Rensselaer Polytechnic Institute
Department of Computer Science


CSCI 4963/6963: Internet Economics

Spring 2012

ANNOUNCEMENTS

OVERVIEW

The Internet has transformed how people interact with each other, lowering the cost of communication, and enabling us to rapidly both discover and pass on new information. This transformation has had major impacts in how we conduct market transactions (think of eBay, Orbitz, or Amazon), how we maintain our social personae (Facebook, Twitter), and how we accumulate and produce knowledge for consumption (Wikipedia, Yelp). This course will cover theoretical foundations of e-commerce and social networks, as well as focusing on practical aspects of understanding how the design of online venues affects the interactions of participants and the success of the venue.

STAFF

Instructor: Sanmay Das
Office: Lally 302
Phone: x2782
Office hours: Thursdays from 3:30-5:00 PM, and by appointment.

TA: Yuezhang (George) Xiao (xiaoy3 at rpi dot edu)
Office hours: Tuesdays 2-3:30 in Amos Eaton 217

POLICIES

Detailed policies are in the official syllabus.
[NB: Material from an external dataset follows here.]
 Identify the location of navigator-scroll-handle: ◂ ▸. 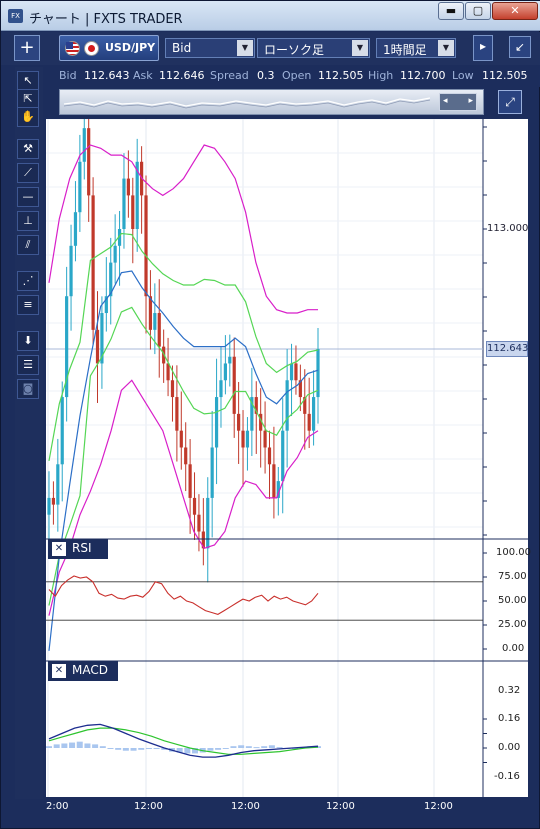
(458, 102).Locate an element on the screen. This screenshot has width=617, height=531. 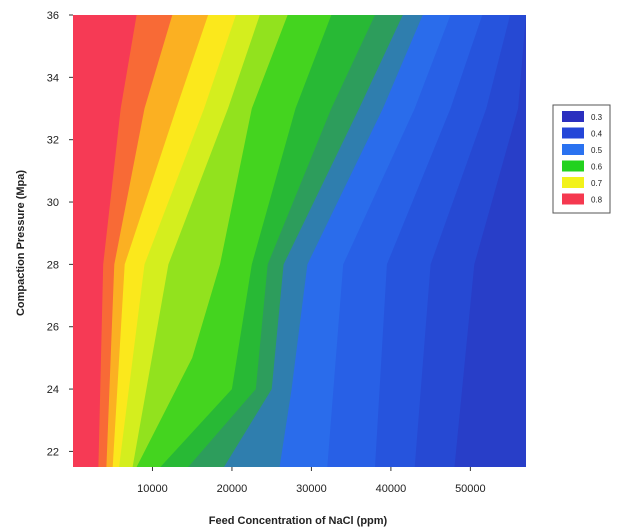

However, a couple of things are worth stressing. This will be taught as a graduate / upper level undergraduate class. That means (especially after the first few weeks) that I will often expect you to have done the reading in advance, and you should come to class prepared to participate. That means you need to both attend class regularly, and participate in class discussions. I consider these essential parts of this class, and will grade accordingly.

TEXTBOOKS

There are two textbooks for this class. They will be supplemented with readings from the academic literature.

PREREQUISITES

I expect some mathematical maturity. Officially, you should previously have taken at least one 4000-level or higher class in Machine Learning, Artificial Intelligence, Statistics, or Economics. Also, you should have exposure to algorithms, at least at the level of CSCI 2300. If you are not comfortable with calculus and probability, you may have a hard time in this class.

LECTURES

Lectures will be on Mondays and Thursdays from 2:00PM to approximately 3:30PM in Low 3039.
Date Topics Readings Extras
Jan 23 Introduction. Course policies. Course overview. Some interesting problems. Foreword to NRTV, Chapter 1 of EK.
Jan 26 Intro to Game Theory: Example games. EK 6.1-6.6. NRTV 1.1-1.3
Jan 30 Game Theory: Basic solution concepts: dominant strategy solutions and Nash equilibria. Same as above.
Feb 2 Game Theory: Iterated dominance, Mixed equilibria, Correlated equilibria. Same as above.
Feb 6 No class.
Feb 9 Subgame perfect equilibrium. Auctions. EK Chapter 9.
Feb 13 Auctions, contd. EK Chapter 9.
Feb 16 Yet more on Auctions. EK Chapter 9. Colloquium of interest
Feb 20 No class. President's Day.
Feb 23 Social Choice. Condorcet's paradox and Arrow's Impossibility Theorem. EK Chapter 23; NRTV Sections 9.1, 9.2. Colloquium of interest
Feb 27 Strategic agenda setting. Different voting rules (Plurality / Borda / Runoffs). EK Chaper 23; NRTV 9.2.
Mar 1 Single-peaked preferences. Manipulability. Gibbard-Satterthwaite Theorem. EK Chapter 23; NRTV 9.2.
Mar 5 Money. Direct-revelation mechanisms and VCG. NRTV 9.3
Mar 8 The Clarke Pivot Rule. Examples of VCG Mechanisms. NRTV 9.3
Mar 19 More on VCG Mechanisms. Public goods games. Sponsored search: GSP vs. VCG. NRTV 9.3.
Intro and Sections 1 and 2 of [EOS 07]
Mar 22 Markets and information. EK 22.1-22.6
Mar 26 Prediction markets and the logarithmic market scoring rule. This blog post
[Hanson 03]
Mar 29 Midterm Colloquium of interest
Apr 2 Prediction market trading games NRTV Chapter 26.
Apr 5 Information aggregation in markets.
Apr 9 Matching.
Apr 12 Social networks I
Apr 16 Social networks II
Apr 19 Social networks III
Apr 23
Apr 26 Colloquium of interest
Apr 30 Final game + in-class test
May 3 Project presentations I
May 7 Project Presentations II. Final projects due.